Le autorità cinesi hanno spiegato che l’intero complesso funzionerà come un sistema energetico “a circuito chiuso”, capace di coprire generazione, accumulo, utilizzo e backup dell’energia.

Il ruolo centrale dell’idrogeno verde

Uno degli elementi chiave dell’infrastruttura è proprio la produzione di idrogeno verde, ottenuto utilizzando elettricità proveniente esclusivamente da fonti rinnovabili.

L’impianto sfrutta infatti l’energia solare per separare idrogeno e ossigeno dall’acqua, trasformando così l’elettricità in combustibile immagazzinabile e utilizzabile in un secondo momento.

Secondo quanto riportato dal Nantong Daily, la centrale fotovoltaica aveva già raggiunto la piena connessione alla rete il 29 aprile 2025. Quando l’intero sistema sarà operativo, la stazione di accumulo potrà fornire fino a 120.000 kilowattora di elettricità al giorno durante i picchi di domanda.

La struttura dedicata all’idrogeno dovrebbe invece produrre fino a 180 tonnellate di idrogeno verde ogni anno, destinate soprattutto alle industrie vicine, comprese quelle chimiche e dei trasporti, sempre più interessate a combustibili a basse emissioni.

Gli esperti: “Passo avanti per la stabilità delle rinnovabili”

Lin Boqiang, direttore del China Center for Energy Economics Research della Xiamen University, ha sottolineato che l’integrazione tra accumulo energetico e idrogeno può aiutare a risolvere uno dei principali problemi del fotovoltaico: la volatilità della produzione.

Secondo l’esperto, il completamento del progetto dimostra che il settore delle energie rinnovabili sta entrando in una nuova fase, non più focalizzata soltanto sull’aumento della capacità produttiva, ma anche sull’efficienza energetica e sulla stabilità del sistema.

Lin ha inoltre evidenziato come le regioni costiere dispongano spesso di abbondanti risorse eoliche e solari, pur continuando a soffrire di una fornitura energetica non sempre costante.

La Cina accelera sull’idrogeno rinnovabile

Il progetto di Rudong arriva in un momento di forte espansione della produzione cinese di idrogeno da fonti rinnovabili.
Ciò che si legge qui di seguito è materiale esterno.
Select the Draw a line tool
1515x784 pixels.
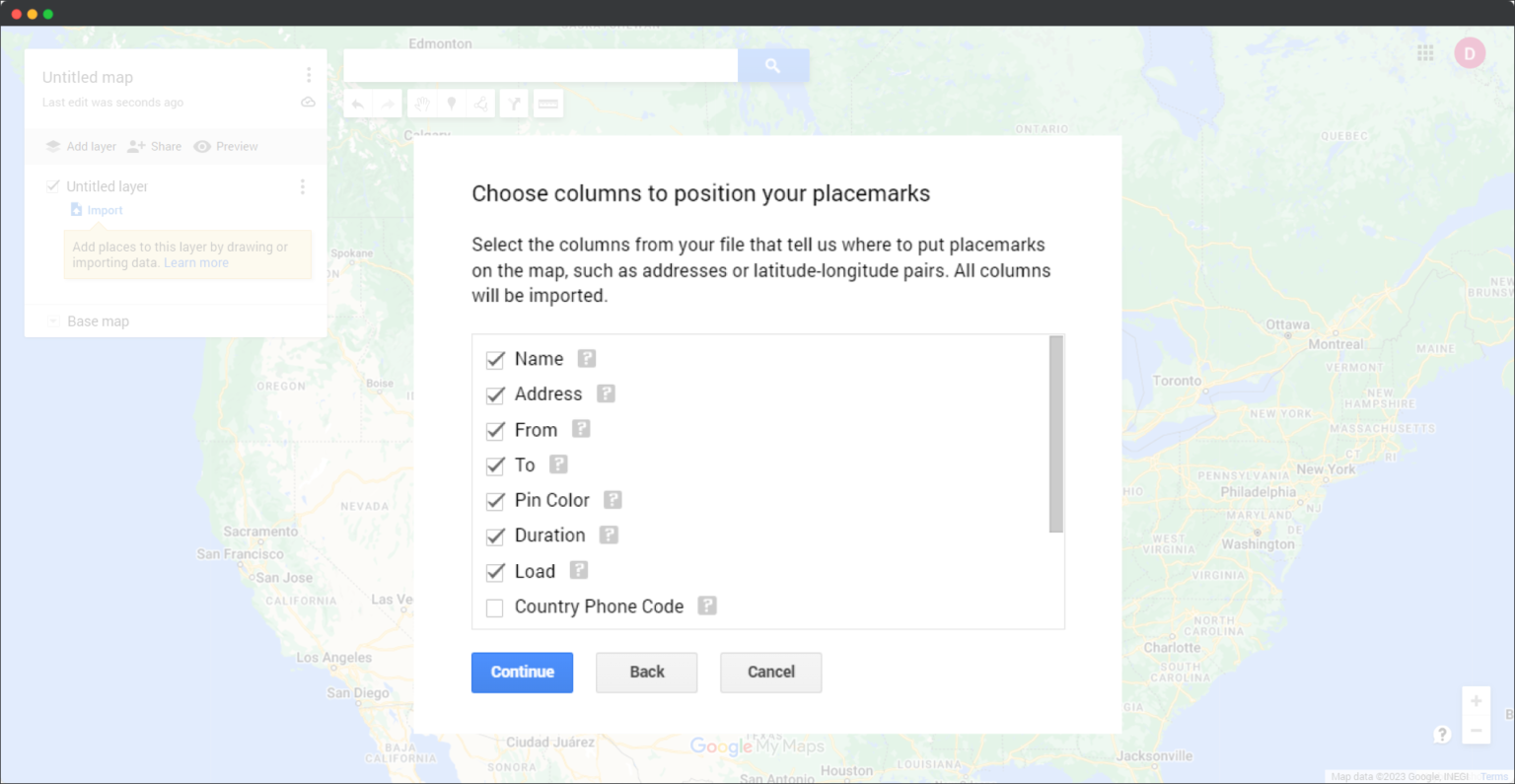[x=480, y=103]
Secondo la National Energy Administration, il settore sta passando rapidamente dalla fase sperimentale a quella commerciale su larga scala.

Alla fine di marzo, i progetti completati o in costruzione legati all’idrogeno rinnovabile in Cina avevano già superato una capacità produttiva complessiva di 1 milione di tonnellate annue. Di queste, oltre 250.000 tonnellate l’anno sono già operative, più del doppio rispetto alla fine del 2024.

I progetti attualmente in costruzione aggiungeranno inoltre più di 900.000 tonnellate di capacità annuale.

Lin Boqiang ha comunque ricordato che il successo di lungo periodo dipenderà soprattutto dalla riduzione dei costi di sviluppo e dal miglioramento dell’efficienza nella produzione di idrogeno. Nonostante questo, il progetto di Rudong viene già considerato uno degli esempi più avanzati di integrazione tra energia solare, accumulo e idrogeno su larga scala.